Exercise objective
The full listing below should be repeated exactly.

Records supplied
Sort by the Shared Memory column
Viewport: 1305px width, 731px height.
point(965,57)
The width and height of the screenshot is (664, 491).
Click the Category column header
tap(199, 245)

Solution to this problem
Sort by the Shared Memory column
Viewport: 1305px width, 731px height.
point(965,57)
The width and height of the screenshot is (664, 491).
Click the Category column header
tap(199, 245)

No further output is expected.